With the DENR-USAID Philippines Biodiversity and Watersheds Improved for Stronger Economy and Ecosystem Resilience (B+WISER) Program and the ASEAN Centre for Biodiversity (ACB), EEPSEA sponsored the International Conference on Conservation Financing in Southeast Asia on 3-4 March 2015 in Manila, Philippines.
The conference brought more than 90 participants together to share recent knowledge and discuss lessons learned from successful conservation finance schemes in the region. It focused on mechanisms that are scalable and repeatable to other conservation areas. Conservation finance experts, key government officials and environmental policymakers, park managers of conservation areas, and noted resource and environmental economists in Southeast Asia attended the event. The conference was also livestreamed to reach out to others who are engaged in biodiversity conservation and forest management.

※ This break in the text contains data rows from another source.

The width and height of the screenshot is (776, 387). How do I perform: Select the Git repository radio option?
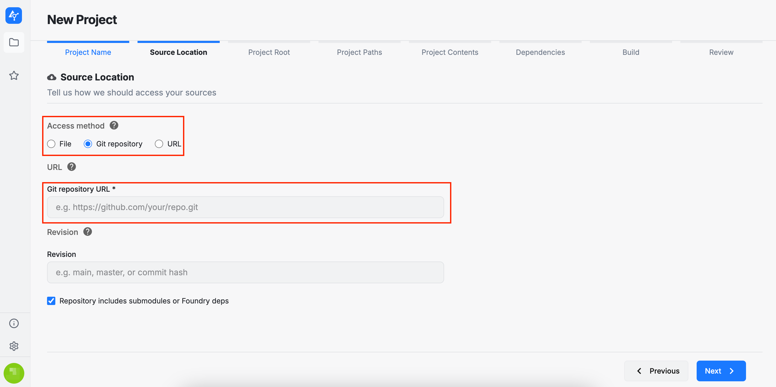[x=88, y=144]
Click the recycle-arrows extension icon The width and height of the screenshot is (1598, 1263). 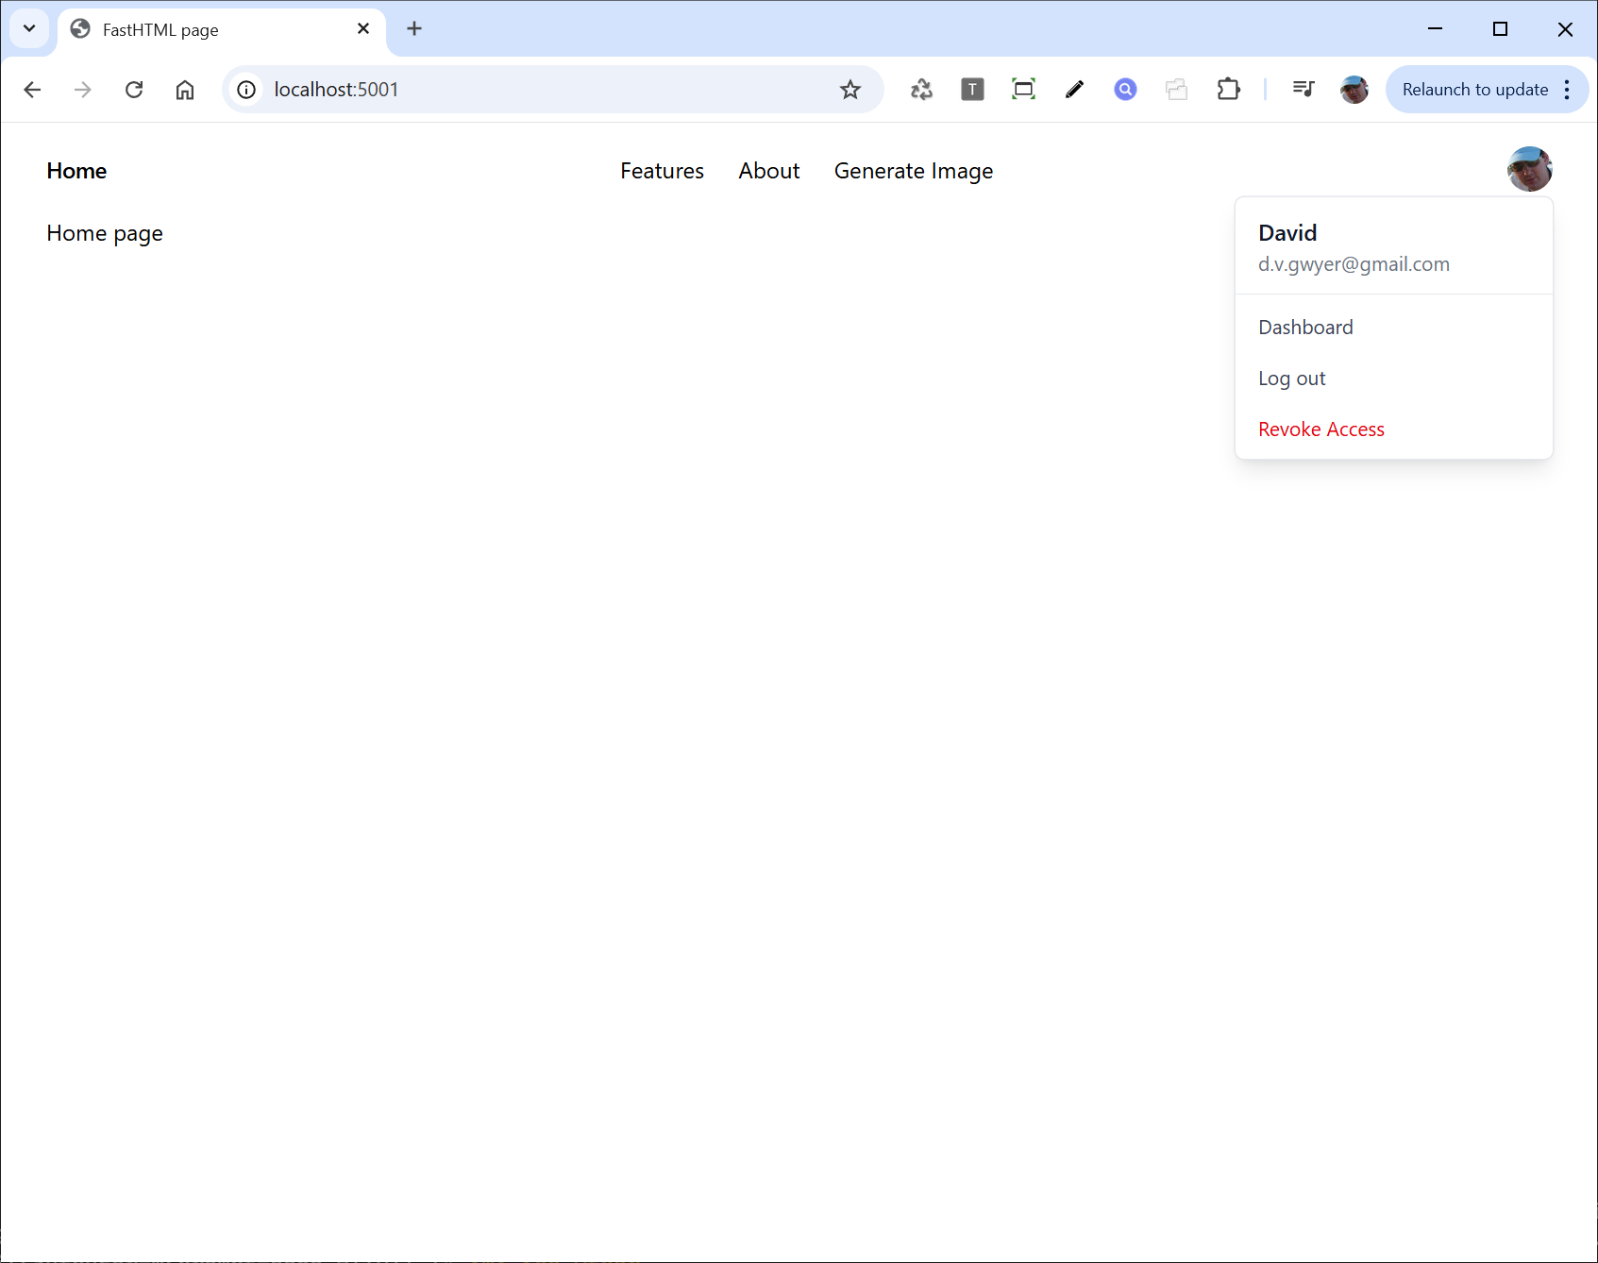tap(921, 90)
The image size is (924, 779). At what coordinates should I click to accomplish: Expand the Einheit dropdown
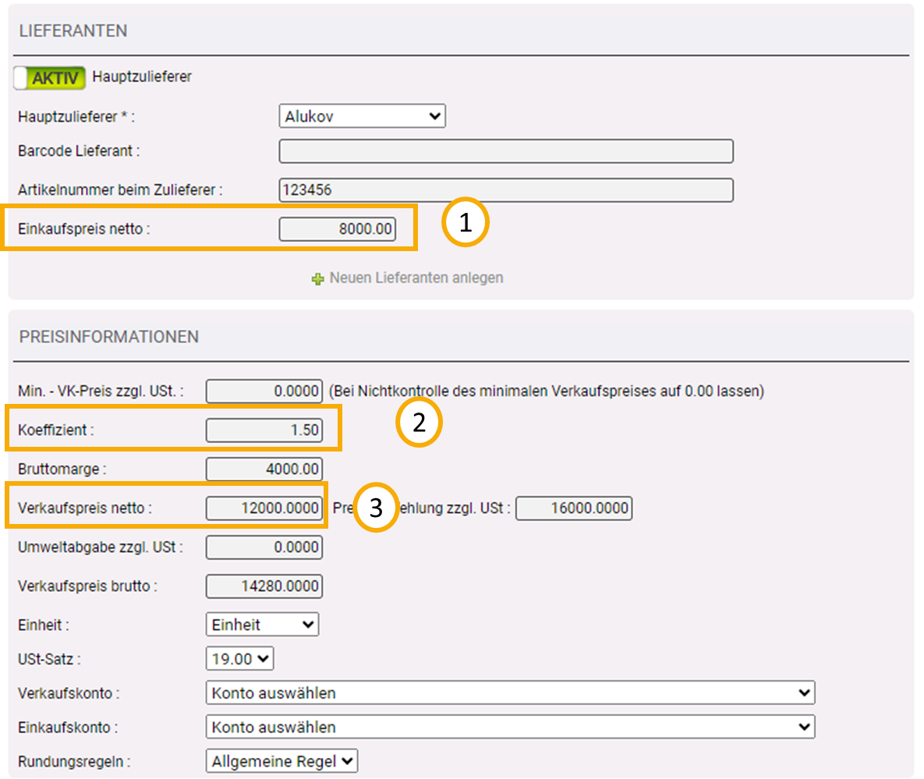[x=262, y=625]
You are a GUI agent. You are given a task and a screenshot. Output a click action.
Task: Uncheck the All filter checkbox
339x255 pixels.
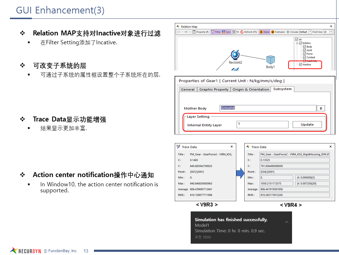click(297, 40)
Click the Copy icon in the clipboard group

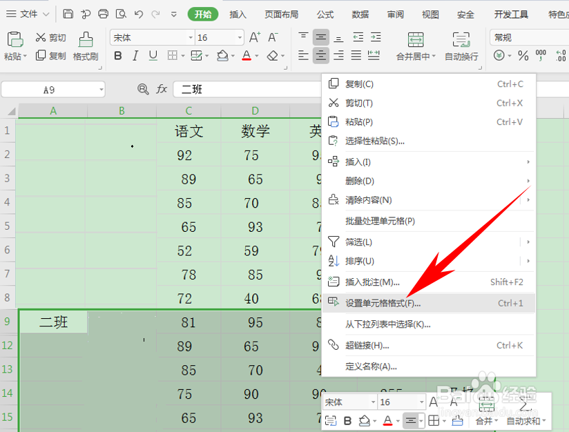coord(41,57)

The conference informed government officials on processes to develop conservation financing programs in support of sustainable management of protected areas in the region. In particular, it provided inputs to the upcoming development of a Road Map for Financing Philippine protected areas to boost environmental resiliency and help the country become more stable and prosperous. Furthermore, among the objectives of the conference was to seek innovative financing schemes that mobilize funding and community action needed to provide the long-term sustainability and improved livelihoods to forest dependent communities in the region.
Researchable areas to enhance the role of conservation financing in protected area management were also identified. These included conservation financing for ecosystems services, consumption goods, nature-based recreation, coastal habitats, and marine ecosystems. The EEPSEA cross-country study on the “Fiscal Gap and Financing of Southeast Asia’s Protected Areas” was one of the keynote presentations during the event; the study results were well received by the conference participants.
The conference participants are optimistic that the conference will yield partnerships and improve networking. This, in turn, will boost conservation efforts though conservation financing, which will require a lot of effort but potential benefits can last for generations.